··· RECORDED DATA

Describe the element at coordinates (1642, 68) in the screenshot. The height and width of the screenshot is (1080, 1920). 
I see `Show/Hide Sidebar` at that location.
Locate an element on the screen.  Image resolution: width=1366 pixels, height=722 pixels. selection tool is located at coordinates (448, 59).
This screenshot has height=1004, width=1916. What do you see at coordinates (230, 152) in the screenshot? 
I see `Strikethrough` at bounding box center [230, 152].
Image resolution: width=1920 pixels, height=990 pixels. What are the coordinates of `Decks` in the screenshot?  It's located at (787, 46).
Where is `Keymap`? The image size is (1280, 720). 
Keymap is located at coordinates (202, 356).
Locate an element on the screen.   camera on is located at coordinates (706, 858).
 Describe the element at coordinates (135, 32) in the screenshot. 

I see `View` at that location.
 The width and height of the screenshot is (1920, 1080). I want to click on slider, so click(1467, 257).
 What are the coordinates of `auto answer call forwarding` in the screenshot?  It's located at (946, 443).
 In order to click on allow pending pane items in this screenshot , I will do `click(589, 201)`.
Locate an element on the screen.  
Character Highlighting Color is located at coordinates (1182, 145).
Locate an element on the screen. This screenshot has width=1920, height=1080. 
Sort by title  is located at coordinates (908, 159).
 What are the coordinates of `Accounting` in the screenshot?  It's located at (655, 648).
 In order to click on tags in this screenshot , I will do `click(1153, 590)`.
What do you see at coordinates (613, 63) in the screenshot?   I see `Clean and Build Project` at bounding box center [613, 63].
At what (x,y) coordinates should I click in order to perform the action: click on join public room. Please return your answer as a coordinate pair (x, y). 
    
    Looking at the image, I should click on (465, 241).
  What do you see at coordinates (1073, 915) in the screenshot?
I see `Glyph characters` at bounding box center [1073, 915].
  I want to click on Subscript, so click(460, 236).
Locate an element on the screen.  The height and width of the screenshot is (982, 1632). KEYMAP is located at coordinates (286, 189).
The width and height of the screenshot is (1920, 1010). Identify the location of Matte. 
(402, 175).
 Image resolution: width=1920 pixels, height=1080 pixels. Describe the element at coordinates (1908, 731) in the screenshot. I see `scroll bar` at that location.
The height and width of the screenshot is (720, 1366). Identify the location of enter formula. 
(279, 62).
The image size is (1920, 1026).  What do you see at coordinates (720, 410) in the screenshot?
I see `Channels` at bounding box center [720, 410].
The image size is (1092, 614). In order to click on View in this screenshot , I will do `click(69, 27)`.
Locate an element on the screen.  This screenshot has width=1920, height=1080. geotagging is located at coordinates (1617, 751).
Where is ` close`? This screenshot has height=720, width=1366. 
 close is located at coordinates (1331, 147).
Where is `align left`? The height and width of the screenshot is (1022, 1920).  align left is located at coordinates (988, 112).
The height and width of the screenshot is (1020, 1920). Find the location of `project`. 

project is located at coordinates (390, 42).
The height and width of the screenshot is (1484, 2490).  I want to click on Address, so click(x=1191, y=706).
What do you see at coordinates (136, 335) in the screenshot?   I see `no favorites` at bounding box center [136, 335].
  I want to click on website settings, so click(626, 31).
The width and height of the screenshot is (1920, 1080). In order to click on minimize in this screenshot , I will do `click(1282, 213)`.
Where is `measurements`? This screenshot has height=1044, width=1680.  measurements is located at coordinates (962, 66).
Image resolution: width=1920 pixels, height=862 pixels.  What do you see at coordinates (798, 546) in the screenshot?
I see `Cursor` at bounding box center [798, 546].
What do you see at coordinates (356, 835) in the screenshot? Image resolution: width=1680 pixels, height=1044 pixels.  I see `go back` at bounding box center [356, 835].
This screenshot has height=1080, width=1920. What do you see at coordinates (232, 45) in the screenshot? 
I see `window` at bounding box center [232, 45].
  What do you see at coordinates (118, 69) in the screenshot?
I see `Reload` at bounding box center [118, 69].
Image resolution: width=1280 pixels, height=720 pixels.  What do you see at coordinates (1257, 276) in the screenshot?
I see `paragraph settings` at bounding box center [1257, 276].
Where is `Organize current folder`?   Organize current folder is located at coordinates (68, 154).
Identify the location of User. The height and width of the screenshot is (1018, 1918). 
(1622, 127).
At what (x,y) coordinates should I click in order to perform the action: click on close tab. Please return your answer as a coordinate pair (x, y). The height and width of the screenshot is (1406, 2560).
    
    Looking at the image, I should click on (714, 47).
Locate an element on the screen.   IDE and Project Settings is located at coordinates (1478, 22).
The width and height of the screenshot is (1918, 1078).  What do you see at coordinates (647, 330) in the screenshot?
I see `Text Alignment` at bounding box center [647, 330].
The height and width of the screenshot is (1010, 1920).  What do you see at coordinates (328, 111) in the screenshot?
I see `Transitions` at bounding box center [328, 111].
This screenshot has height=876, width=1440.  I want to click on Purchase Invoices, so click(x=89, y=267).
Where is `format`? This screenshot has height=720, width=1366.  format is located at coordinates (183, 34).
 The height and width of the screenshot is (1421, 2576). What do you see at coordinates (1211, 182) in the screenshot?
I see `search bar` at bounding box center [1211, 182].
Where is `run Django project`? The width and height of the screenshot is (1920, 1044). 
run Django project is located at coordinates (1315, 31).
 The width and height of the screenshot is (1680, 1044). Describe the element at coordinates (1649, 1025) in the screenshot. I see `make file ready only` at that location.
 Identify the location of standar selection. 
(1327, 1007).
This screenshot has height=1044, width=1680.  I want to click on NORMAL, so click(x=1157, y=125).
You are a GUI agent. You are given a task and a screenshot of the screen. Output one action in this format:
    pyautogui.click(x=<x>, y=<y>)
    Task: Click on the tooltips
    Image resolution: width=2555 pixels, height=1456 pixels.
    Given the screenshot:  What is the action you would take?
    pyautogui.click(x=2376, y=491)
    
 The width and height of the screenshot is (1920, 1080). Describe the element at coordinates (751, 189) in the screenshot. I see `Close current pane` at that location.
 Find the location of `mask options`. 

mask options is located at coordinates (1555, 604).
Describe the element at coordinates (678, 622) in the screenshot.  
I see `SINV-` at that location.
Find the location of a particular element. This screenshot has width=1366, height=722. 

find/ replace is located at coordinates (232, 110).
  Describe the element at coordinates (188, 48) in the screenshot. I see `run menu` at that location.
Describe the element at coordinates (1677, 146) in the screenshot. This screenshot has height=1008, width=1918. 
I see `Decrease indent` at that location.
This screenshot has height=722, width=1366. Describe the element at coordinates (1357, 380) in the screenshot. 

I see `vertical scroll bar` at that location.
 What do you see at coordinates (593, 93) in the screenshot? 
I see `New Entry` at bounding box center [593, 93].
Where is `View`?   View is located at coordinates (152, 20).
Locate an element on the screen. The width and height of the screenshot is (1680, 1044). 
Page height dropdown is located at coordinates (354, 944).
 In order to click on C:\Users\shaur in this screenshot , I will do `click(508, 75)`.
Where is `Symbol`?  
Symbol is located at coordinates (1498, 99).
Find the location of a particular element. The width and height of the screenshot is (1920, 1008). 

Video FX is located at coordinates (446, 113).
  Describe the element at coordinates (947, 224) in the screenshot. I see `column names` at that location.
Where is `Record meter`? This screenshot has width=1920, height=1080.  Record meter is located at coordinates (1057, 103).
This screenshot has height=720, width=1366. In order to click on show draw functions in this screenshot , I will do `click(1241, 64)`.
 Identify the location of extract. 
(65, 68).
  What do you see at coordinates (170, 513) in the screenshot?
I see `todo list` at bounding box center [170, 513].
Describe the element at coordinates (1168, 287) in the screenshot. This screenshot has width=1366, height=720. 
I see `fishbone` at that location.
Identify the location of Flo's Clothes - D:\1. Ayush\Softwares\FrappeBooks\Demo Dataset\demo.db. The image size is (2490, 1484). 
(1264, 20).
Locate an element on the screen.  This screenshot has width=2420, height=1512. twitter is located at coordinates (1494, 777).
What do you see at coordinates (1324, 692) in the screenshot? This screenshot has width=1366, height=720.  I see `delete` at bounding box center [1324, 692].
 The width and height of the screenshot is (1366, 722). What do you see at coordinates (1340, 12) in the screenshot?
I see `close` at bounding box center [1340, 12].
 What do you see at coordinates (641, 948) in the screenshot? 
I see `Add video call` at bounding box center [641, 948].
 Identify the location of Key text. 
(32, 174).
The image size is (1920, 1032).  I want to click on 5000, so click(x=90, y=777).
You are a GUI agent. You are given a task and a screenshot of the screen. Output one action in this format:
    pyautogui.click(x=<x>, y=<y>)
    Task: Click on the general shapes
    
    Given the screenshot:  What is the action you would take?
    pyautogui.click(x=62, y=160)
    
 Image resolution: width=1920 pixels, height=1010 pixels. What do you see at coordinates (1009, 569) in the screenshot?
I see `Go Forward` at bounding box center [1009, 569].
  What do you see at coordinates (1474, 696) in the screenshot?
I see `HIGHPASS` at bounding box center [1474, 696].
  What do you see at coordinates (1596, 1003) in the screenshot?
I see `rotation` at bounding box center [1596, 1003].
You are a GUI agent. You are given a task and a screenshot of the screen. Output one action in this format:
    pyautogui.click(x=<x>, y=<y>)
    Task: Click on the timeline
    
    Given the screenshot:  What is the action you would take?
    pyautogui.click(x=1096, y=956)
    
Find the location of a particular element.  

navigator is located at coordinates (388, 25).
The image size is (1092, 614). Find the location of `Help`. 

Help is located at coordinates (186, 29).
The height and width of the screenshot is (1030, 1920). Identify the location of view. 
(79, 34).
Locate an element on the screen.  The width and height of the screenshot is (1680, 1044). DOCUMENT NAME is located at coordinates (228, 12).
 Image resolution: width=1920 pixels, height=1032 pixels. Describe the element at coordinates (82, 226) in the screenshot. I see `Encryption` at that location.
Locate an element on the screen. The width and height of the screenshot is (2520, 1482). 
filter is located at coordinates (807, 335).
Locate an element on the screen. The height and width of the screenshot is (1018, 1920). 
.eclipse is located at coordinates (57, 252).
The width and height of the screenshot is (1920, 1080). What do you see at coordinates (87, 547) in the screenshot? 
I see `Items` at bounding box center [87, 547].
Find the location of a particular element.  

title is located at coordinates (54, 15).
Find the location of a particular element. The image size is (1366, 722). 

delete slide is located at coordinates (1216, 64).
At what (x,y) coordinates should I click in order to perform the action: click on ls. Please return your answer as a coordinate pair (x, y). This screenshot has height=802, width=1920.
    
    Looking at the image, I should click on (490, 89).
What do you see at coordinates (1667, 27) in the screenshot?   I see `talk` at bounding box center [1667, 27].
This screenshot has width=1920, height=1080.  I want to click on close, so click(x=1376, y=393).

······

SHORT TASK: Output as a JSON list of strings the lines of the material between the line containing "Describe the element at coordinates (1677, 146)" and the line containing "coordinates (1494, 777).", inclusive, with one string per line and blank lines omitted.

THE OUTPUT:
[
  "Describe the element at coordinates (1677, 146) in the screenshot. This screenshot has height=1008, width=1918. ",
  "I see `Decrease indent` at that location.",
  "This screenshot has height=722, width=1366. Describe the element at coordinates (1357, 380) in the screenshot. ",
  "I see `vertical scroll bar` at that location.",
  " What do you see at coordinates (593, 93) in the screenshot? ",
  "I see `New Entry` at bounding box center [593, 93].",
  "Where is `View`?   View is located at coordinates (152, 20).",
  "Locate an element on the screen. The width and height of the screenshot is (1680, 1044). ",
  "Page height dropdown is located at coordinates (354, 944).",
  " In order to click on C:\\Users\\shaur in this screenshot , I will do `click(508, 75)`.",
  "Where is `Symbol`?  ",
  "Symbol is located at coordinates (1498, 99).",
  "Find the location of a particular element. The width and height of the screenshot is (1920, 1008). ",
  "Video FX is located at coordinates (446, 113).",
  "  Describe the element at coordinates (947, 224) in the screenshot. I see `column names` at that location.",
  "Where is `Record meter`? This screenshot has width=1920, height=1080.  Record meter is located at coordinates (1057, 103).",
  "This screenshot has height=720, width=1366. In order to click on show draw functions in this screenshot , I will do `click(1241, 64)`.",
  " Identify the location of extract. ",
  "(65, 68).",
  "  What do you see at coordinates (170, 513) in the screenshot?",
  "I see `todo list` at bounding box center [170, 513].",
  "Describe the element at coordinates (1168, 287) in the screenshot. This screenshot has width=1366, height=720. ",
  "I see `fishbone` at that location.",
  "Identify the location of Flo's Clothes - D:\\1. Ayush\\Softwares\\FrappeBooks\\Demo Dataset\\demo.db. The image size is (2490, 1484). ",
  "(1264, 20).",
  "Locate an element on the screen.  This screenshot has width=2420, height=1512. twitter is located at coordinates (1494, 777)."
]